I know some folks liked the racing the 2-mile Auto Club Speedway layout provided, but there are other tracks that produce far worse racing. The Cup Series schedule features an insane number of tracks 1.5 miles or more in length – Auto Club Speedway’s current configuration included. Removing a track from that category and adding a short track is a good move.
If NASCAR is willing to foot the bill for the cost to renovate the track, then I am all for it. It’s about time they made a move that may cost them some money in the short term but will have a great effect on the long-term success of NASCAR.
I wrote a piece in July about how NASCAR has basically abandoned short track racing. My biggest fear was that if Iowa was no longer a part of the fold, there was no short track remotely close to be added to the Cup schedule. Now, it appears we are just two years away from it happening.
There’s no question that the situation could be better, that there are better racetracks NASCAR could go to that would produce good racing. However, this is the fastest way to get a short track on the schedule.
While there are some questions about whether the configuration will even work, at the end of the day, I am sold at the words “short track.” I would have given up a date at any track over a mile in length (aside from Darlington) if it meant having a short track added to the schedule. Losing a race at the 2-mile Auto Club Speedway in exchange for a unique short track? That’s a trade I can get behind! – Clayton Caldwell
Break Off Another Cookie Cutter – Leave Auto Club Alone
Auto Club Speedway’s planned reconfiguration has been well received by fans. After all, what’s not to like about adding a West Coast Martinsville to the schedule? It’s apparent that the transition from a schedule full of intermediate tracks to road courses and superspeedways is well underway. But I have to ask: Is Auto Club Speedway the right track, and is now the right time?

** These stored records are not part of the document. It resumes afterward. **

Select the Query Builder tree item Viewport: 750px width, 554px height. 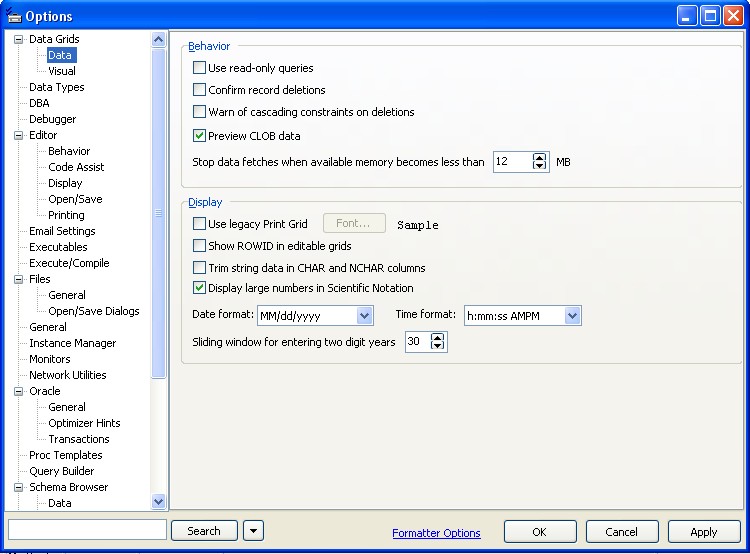tap(61, 471)
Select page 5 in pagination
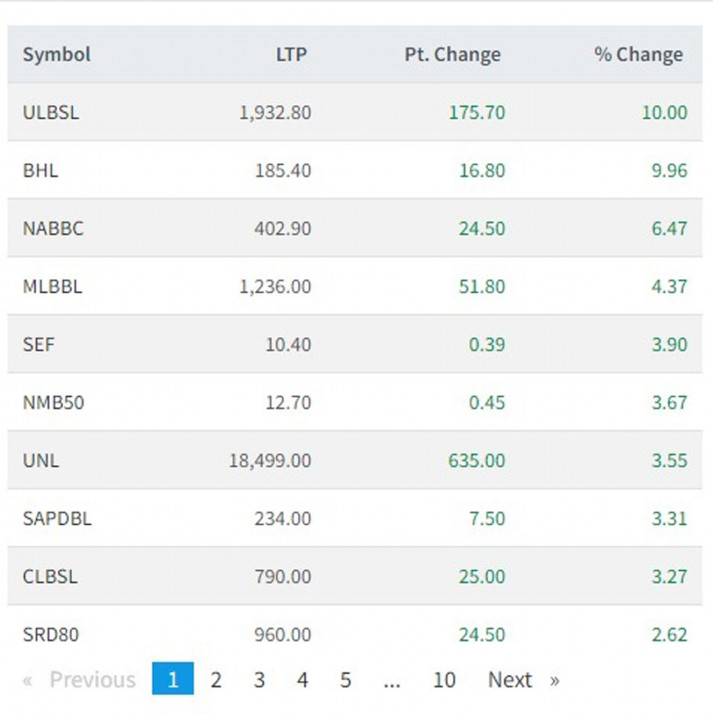Image resolution: width=713 pixels, height=720 pixels. (x=345, y=680)
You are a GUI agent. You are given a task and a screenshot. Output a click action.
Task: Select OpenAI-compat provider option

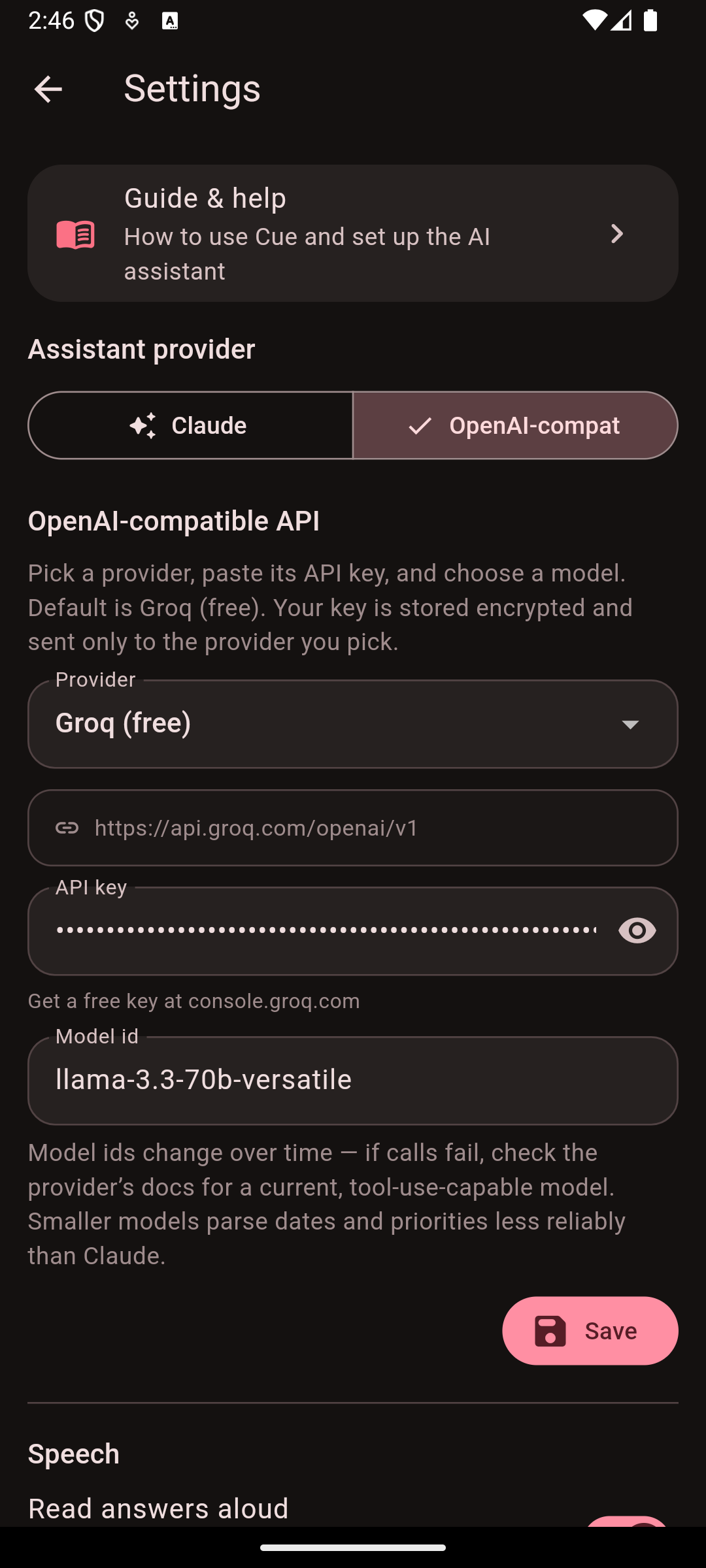[x=515, y=425]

If there’s one thing this year has shown us, big tracks offer a lot to offer in terms of flexibility and options in a state of crisis. The 2-mile oval in Fontana offers a lot of real estate with which to work. But why Auto Club Speedway? Of all the 1.5- or 2-mile tracks on the circuit, this is the one that has matured over the last decade and has consistently produced some of the best big-track racing we’ve seen. So much so that it was time to consider returning for a second date or even a playoff date.
Reducing the number of large high-speed oval seems to be the right thing to do from both a competition and attendance standpoint. Pleas for more short tracks and road courses have been a common refrain from fans in recent years, and that seems to be the road we’re continuing down.
But if we’re going to dig up a tri-oval, shouldn’t Texas Motor Speedway be on the list? What about Las Vegas? And doesn’t something desperately need to be done with Kentucky if it’s going to continue as a long-term fixture on the schedule?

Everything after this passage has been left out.